We present new algorithmic techniques for improving the scalability and efficiency of sparse direct solvers, specifically for distributed memory systems comprised of hybrid multicore CPU systems and hardware co-processors. This work extends the algorithm in SUPERLU_DIST, which is both right-looking and statically pivoted.
First, we present a novel algorithm for exploiting intra-node co-processors, which we call the HALO (Highly Asynchronous Lazy Offload) algorithm. HALO combines highly aggressive use of asynchrony with accelerated offload, lazy updates, and data shadowing (a la halo or ghost zones). These techniques hide and reduce communication, whether to local memory, across the network, or over PCIe. We evaluated our implementation on both NVIDIA GPUs and Intel Xeon-Phi accelerated systems. We use various realistic test problems for both single-node and multi-node configurations, finding that our implementation achieves speedups of up to 2.5x over an already efficient multicore CPU implementation.

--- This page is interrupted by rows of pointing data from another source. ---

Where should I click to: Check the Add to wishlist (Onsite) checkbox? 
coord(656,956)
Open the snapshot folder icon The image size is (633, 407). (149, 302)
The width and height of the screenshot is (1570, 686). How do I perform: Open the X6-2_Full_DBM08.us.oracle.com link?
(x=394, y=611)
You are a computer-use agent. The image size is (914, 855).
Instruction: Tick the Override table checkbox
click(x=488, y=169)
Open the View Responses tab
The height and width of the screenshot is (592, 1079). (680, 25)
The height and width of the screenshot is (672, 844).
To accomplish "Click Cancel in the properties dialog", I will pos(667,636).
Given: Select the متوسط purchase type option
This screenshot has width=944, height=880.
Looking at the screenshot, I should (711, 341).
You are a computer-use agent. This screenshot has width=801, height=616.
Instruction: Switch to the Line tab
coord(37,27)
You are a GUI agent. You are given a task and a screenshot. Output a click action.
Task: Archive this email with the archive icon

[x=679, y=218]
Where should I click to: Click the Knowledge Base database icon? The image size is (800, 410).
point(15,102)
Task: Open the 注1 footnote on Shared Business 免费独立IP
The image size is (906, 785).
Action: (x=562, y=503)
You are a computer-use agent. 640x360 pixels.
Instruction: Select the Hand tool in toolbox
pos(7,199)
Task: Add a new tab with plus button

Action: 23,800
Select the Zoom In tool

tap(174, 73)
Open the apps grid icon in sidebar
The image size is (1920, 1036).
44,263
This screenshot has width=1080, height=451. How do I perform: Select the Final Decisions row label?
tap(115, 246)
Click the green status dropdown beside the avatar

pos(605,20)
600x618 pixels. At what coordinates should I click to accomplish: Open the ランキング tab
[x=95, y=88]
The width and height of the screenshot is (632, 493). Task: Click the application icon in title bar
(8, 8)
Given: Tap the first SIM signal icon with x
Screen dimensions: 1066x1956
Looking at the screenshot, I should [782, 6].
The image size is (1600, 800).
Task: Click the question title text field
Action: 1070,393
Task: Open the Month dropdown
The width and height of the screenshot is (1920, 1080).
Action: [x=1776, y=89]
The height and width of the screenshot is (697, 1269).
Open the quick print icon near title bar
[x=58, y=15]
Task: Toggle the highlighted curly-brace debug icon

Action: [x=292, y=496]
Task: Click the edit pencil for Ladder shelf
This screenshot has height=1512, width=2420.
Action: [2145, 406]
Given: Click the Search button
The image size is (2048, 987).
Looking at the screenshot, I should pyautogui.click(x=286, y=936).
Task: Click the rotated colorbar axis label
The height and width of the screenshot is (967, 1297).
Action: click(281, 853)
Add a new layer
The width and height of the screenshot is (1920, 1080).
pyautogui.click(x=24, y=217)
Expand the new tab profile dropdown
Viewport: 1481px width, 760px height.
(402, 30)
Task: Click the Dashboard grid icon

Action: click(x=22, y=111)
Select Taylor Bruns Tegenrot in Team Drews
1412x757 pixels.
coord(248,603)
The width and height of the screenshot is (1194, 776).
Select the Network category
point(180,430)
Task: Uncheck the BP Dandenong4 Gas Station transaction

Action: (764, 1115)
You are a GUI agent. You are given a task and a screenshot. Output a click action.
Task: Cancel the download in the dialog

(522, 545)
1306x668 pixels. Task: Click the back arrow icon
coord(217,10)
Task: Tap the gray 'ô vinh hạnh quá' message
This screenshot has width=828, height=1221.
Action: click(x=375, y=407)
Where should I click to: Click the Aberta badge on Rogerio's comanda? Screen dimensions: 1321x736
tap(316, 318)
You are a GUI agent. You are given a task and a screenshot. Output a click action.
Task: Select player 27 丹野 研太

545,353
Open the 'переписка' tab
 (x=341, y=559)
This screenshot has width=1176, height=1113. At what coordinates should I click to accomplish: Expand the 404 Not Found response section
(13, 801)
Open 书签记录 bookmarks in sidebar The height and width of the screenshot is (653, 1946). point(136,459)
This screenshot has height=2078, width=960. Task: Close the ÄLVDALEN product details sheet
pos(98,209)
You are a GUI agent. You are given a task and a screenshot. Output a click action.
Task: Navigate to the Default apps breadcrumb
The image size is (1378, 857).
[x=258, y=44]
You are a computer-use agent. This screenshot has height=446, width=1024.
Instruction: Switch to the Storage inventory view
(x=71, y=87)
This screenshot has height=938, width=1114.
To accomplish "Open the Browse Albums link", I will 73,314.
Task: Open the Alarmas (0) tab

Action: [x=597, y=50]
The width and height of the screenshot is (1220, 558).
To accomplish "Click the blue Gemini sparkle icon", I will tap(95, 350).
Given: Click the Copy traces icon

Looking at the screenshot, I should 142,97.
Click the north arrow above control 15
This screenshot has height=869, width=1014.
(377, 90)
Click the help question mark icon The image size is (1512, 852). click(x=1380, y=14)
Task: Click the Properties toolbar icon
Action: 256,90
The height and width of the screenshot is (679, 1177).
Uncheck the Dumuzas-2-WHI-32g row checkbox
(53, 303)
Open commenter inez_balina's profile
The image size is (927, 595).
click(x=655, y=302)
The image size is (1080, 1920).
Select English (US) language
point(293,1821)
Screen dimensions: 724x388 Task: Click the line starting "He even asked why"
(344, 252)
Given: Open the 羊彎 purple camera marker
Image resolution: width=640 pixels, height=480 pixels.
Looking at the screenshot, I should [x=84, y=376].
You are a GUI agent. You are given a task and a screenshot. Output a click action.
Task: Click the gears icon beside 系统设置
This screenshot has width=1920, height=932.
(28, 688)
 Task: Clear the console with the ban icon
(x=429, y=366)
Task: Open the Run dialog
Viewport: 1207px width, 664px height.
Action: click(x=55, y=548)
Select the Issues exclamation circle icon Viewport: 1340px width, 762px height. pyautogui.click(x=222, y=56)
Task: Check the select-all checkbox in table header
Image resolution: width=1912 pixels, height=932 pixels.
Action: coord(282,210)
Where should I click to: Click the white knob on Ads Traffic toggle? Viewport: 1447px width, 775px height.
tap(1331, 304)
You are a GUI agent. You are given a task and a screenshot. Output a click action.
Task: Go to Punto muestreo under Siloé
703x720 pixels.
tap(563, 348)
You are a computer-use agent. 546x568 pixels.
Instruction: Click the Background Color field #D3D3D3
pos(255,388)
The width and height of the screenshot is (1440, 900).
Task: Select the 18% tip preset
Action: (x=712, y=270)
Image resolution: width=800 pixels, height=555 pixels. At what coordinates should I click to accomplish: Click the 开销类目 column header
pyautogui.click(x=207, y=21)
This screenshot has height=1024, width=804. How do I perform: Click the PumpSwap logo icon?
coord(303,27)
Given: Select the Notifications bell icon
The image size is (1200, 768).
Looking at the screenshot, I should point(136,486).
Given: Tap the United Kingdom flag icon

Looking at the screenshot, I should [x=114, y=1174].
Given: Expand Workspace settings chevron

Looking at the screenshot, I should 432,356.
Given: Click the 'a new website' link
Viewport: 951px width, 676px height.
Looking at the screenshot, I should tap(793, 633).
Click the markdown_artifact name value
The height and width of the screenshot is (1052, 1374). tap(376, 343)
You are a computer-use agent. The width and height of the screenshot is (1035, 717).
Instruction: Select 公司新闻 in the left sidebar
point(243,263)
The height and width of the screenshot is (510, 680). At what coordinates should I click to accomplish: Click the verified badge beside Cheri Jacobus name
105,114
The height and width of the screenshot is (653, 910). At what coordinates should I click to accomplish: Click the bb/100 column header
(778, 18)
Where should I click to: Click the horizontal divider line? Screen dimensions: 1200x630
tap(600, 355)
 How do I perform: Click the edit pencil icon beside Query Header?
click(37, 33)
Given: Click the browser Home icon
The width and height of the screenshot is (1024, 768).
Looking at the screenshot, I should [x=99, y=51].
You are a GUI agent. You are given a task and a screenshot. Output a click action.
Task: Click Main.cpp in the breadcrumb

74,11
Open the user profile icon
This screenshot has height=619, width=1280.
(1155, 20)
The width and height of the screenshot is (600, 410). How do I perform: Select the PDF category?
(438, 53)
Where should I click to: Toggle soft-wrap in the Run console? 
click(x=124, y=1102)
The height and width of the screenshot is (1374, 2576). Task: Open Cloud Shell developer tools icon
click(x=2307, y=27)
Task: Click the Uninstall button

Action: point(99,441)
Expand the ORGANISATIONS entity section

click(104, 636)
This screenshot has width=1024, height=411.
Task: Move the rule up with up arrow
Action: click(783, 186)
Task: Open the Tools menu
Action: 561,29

Secondly, we present new algorithmic techniques to improve the scalability of sparse direct solvers at high core counts. Our techniques aggressively exploit elimination tree parallelism and replicate data to reduce per process communication volume. The net effect is to overlap communication with computation. We give preliminary experimental results that show the efficacy of these techniques.
Beyond sparse direct solvers, we believe our proposed techniques can apply to wide range of other sparse linear algebra computations.